Centrality measures help us identify the most "important" nodes in a network. Different measures capture different aspects of importance.

| Measure | Question Answered | Formula |
|---------|-------------------|--------|
| Degree | Who has the most connections? | $C_D(i) = \frac{k_i}{|V|-1}$ |
| Betweenness | Who controls information flow? | $C_B(v) = \sum_{s \neq v \neq t} \frac{\sigma_{st}(v)}{\sigma_{st}}$ |
| PageRank | Who is linked by important pages? | Iterative algorithm |
| HITS | Who are hubs vs authorities? | Mutual reinforcement |

In [None]:
# Use the CSV graph for centrality analysis
pos = nx.spring_layout(DG_csv, seed=42)

## 4.1 Degree Centrality

**Degree centrality** measures importance by the number of direct connections.

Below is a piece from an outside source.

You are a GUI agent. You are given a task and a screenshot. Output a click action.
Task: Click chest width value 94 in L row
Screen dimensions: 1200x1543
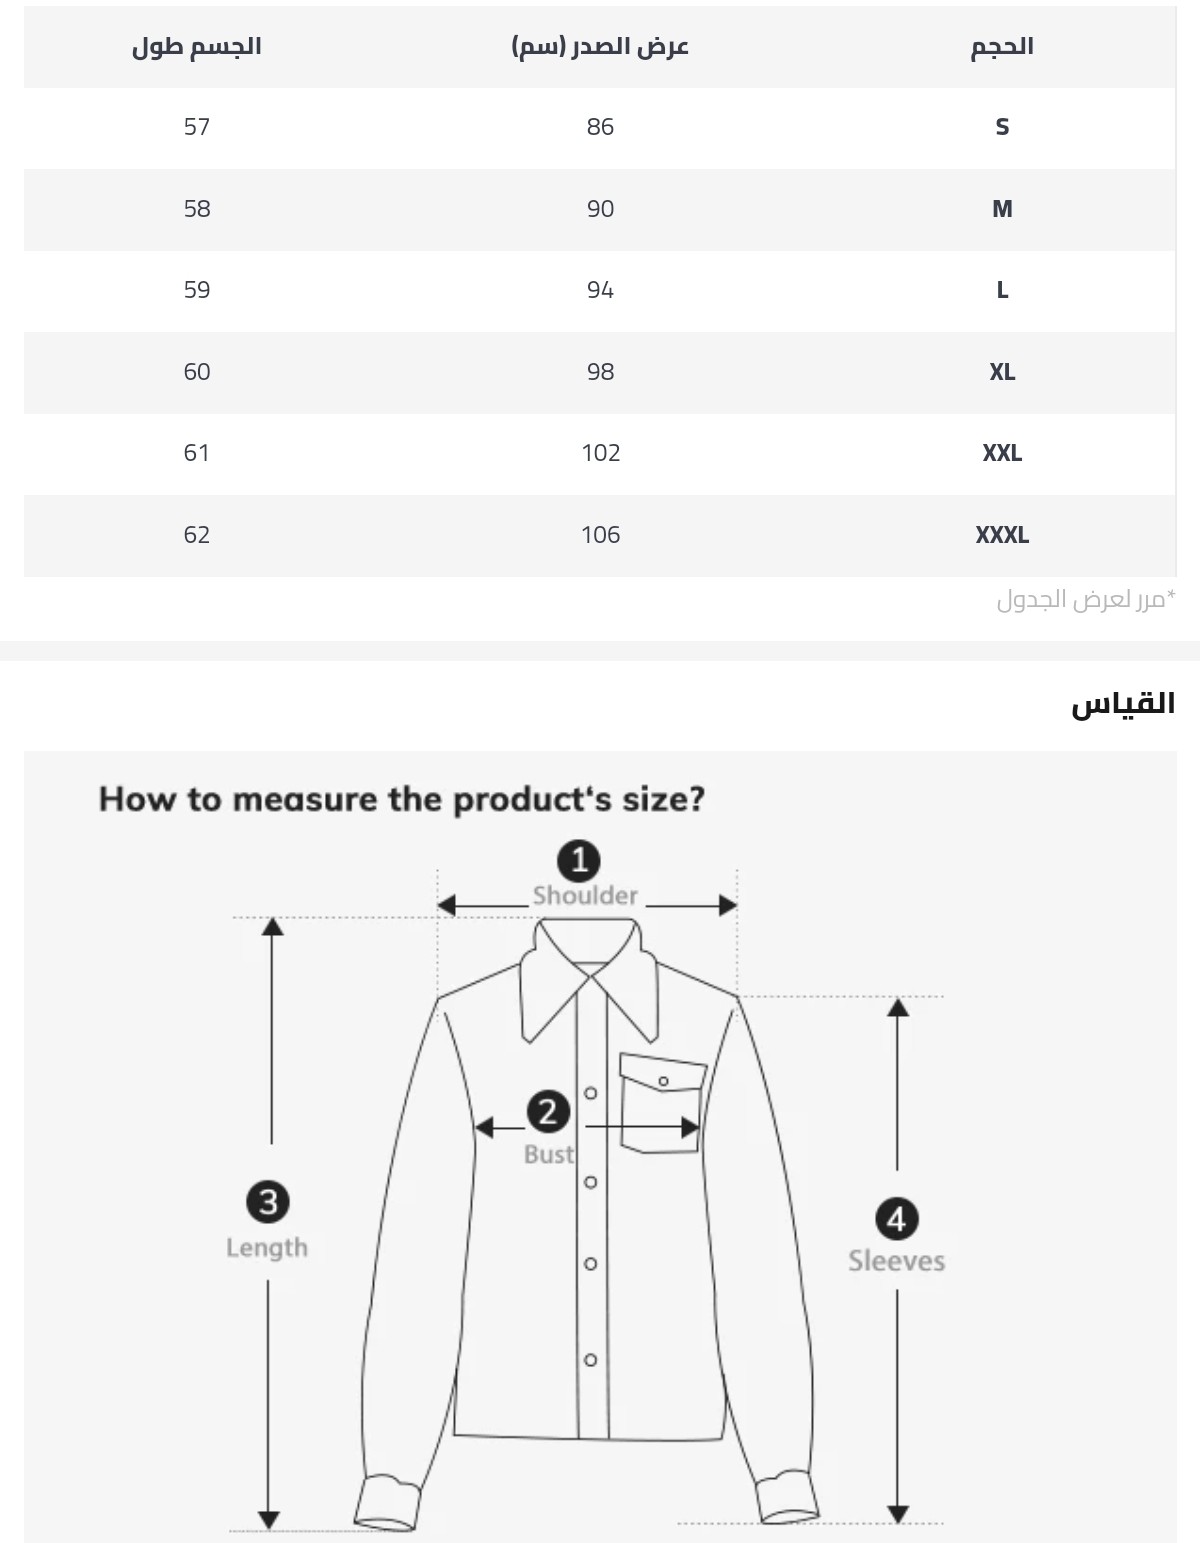pyautogui.click(x=600, y=290)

$$C_D(i) = \frac{k_i}{|V|-1}$$

where $k_i$ is the degree of node $i$ and $|V|$ is the total number of nodes.

In [None]:
# Calculate degree centrality
degree = nx.degree_centrality(DG_csv)
pp.pprint(degree)

# Visualize with node size proportional to degree
sizes = [value * 1000 for value in degree.values()]

nx.draw(DG_csv, pos, with_labels=True, node_size=sizes)
plt.title("Node Size = Degree Centrality")
plt.show()

## 4.2 Betweenness Centrality

**Betweenness centrality** measures how often a node lies on the shortest path between other nodes.

$$C_B(v) = \sum_{s \neq v \neq t} \frac{\sigma_{st}(v)}{\sigma_{st}}$$

where $\sigma_{st}$ is the number of shortest paths from $s$ to $t$, and $\sigma_{st}(v)$ is the number that pass through $v$.

**High betweenness = Bridge/Gatekeeper** - controls information flow between groups.

In [None]:
# Calculate betweenness centrality
betweenness = nx.betweenness_centrality(DG_csv)
pp.pprint(betweenness)

# Visualize
sizes = [value * 10000 for value in betweenness.values()]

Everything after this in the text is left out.